E é nesse clima de nostalgia que a recomendação de hoje fica com o terceiro álbum de estúdio lançado pela banda carioca fundada em 1994 e extinta em 2007, mostrando o seu expoente som que viria a ser consagrado em uma cena de bandas que também contava com Dead Fish, Reffer, CPM22 e Sugar Kane: todos unidos pelo hardcore.
Não podendo ser diferente, é de forma rápida, furiosa e intensa que o disco abre com a icônica “Bem Estar II”, já mostrando o salto de qualidade na produção que a compilação mostraria em relação ao seu antecessor, “Trajes e Comportamentos de Acordo Com os Eventos e as Ocasiões” (2001).
“Não sei quantas vezes mais vou ter que fingir/ Não sei por quanto tempo”
A faixa também mostra passadas instrumentais que servem de ponte para o vocal gritado de Gabriel Zander, algo que seria uma marca registrada da banda daqui para frente.
“Mais uma chance eu deixei passar / Me traz mais uma dose, que eu prometo te beijar/ Deixei pra traz o que eu ia dizer/ Perdi… você”
A qualidade permanece no topo com “Mentiras”,” Verdades” e “Conhaque”, mostrando o nível de decepção amorosa que apenas o álcool pode curar, até finalmente chegar ao maior sucesso da banda: a faixa Ímpar.
“E o que restou se não retratos teus/ Meus pés no chão e uma canção de adeus
Já não sei, por tanto tempo procurei/ Não foi por falta de avisar
Esqueça os meus, leve com você os seus/ Medos de nunca se encontrar
Esqueça os meus, leve com você os seus/ Medo de nunca se recordar”
Com um riff que pode ser considerado parte do emocore, a música mostra um lado hardcore sentimental que ficaria ainda mais evidente em seu sucessor (“Sem Gelo”, 2006) e nos futuros trabalhos do vocal Gabriel Zander.
Em seguida, “Feliz” exibe o carioquês do grupo com uma troca nos vocais (Marcelo Malni assume o canto) que acentua o sotaque de seu baixista através de uma letra curta que ressalta as passagens instrumentais da música.

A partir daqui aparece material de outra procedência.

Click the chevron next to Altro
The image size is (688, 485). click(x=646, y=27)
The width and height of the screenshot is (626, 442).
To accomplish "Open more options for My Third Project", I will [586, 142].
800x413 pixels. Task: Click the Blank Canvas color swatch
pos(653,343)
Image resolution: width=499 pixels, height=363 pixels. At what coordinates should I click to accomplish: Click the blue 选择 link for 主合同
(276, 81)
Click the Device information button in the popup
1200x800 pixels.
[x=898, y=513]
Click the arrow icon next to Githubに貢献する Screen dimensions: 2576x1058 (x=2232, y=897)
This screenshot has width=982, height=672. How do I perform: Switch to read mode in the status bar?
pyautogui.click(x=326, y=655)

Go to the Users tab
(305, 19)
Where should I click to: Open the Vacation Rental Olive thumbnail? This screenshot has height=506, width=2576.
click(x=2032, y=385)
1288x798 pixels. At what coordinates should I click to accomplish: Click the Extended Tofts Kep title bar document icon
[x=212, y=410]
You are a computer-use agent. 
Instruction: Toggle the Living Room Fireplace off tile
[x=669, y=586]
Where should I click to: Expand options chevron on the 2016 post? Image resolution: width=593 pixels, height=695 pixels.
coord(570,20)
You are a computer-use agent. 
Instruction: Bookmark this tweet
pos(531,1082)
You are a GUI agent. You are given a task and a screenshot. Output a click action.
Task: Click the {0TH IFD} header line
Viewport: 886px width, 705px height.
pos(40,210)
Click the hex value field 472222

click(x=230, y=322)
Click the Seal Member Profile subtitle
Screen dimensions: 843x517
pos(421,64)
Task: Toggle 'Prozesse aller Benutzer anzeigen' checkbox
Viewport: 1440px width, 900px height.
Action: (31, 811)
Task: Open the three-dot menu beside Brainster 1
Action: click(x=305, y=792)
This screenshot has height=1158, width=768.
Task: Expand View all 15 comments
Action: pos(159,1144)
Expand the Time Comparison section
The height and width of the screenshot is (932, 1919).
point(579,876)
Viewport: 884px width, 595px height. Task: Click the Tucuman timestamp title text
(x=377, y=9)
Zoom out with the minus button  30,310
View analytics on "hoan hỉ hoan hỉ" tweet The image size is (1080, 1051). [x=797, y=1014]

Se o hit Ímpar já mostrava contornos sentimentais, Mais um Fim aprofunda essas características com vocais melódicos que permanecem na ótima faixa “Antes da Enchente”: “Não foi por mal nem sei porque/ Voltar atrás, não sou capaz/ Pra onde ir?/ Pra quem sorrir? / O que me diz de ser feliz?”.
Ela também talvez demonstre o maior tom depressivo de toda a discografia do Noção de Nada, trazendo uma perspectiva de luto e perda.
“Então não vai, não me destrói/ Não vai mais ter uma outra vez/ Não vou chorar/ Então vem dançar/ me leve pra qualquer lugar” (…) “Não há ninguém como você/ E só você me faz sorrir/ Já não consigo nem lembrar do mundo antes de você/ Antes do sol, da chuva, antes de você”
O baixista Marcelo Malni retorna aos vocais com seu excêntrico estilo na curta “Copacabana”, fazendo uma espécie de mistura entre o hardcore e a música de baile.
Voltando ao estilo mais melódico, “Quando Palavras Não Me Machucarem Mais” surge mostrando todo o poder lírico do grupo com as composições de Zander e Malni: “Não moldei seus olhos pra me destruir/ E eu não me esquecerei de agradecer/ Quando palavras não me machucarem mais eu voarei/ Por seus sonhos, por seus olhos”.
Passando daí, o álbum de 27 minutos chega a sua reta final com “Já Já Sossego e a intensa Vitrine”, que mostra um hardcore nu e cru. Até enfim finalizar com a faixa instrumental “Mahali Kita”, que significa ‘Eu te amo em Tagalo’, língua filipina. Hardcore também é multiculturalismo!
Com 11 faixas, o Noção de Nada fez história com um dos discos mais influentes da cena da cena de hardcore underground do Brasil, cantando em português e com letras que dialogam com o cotidiano de toda uma geração, não deixando de perder seu toque poético que o título “Trilogia Suja de Copacabana” exprime tão bem.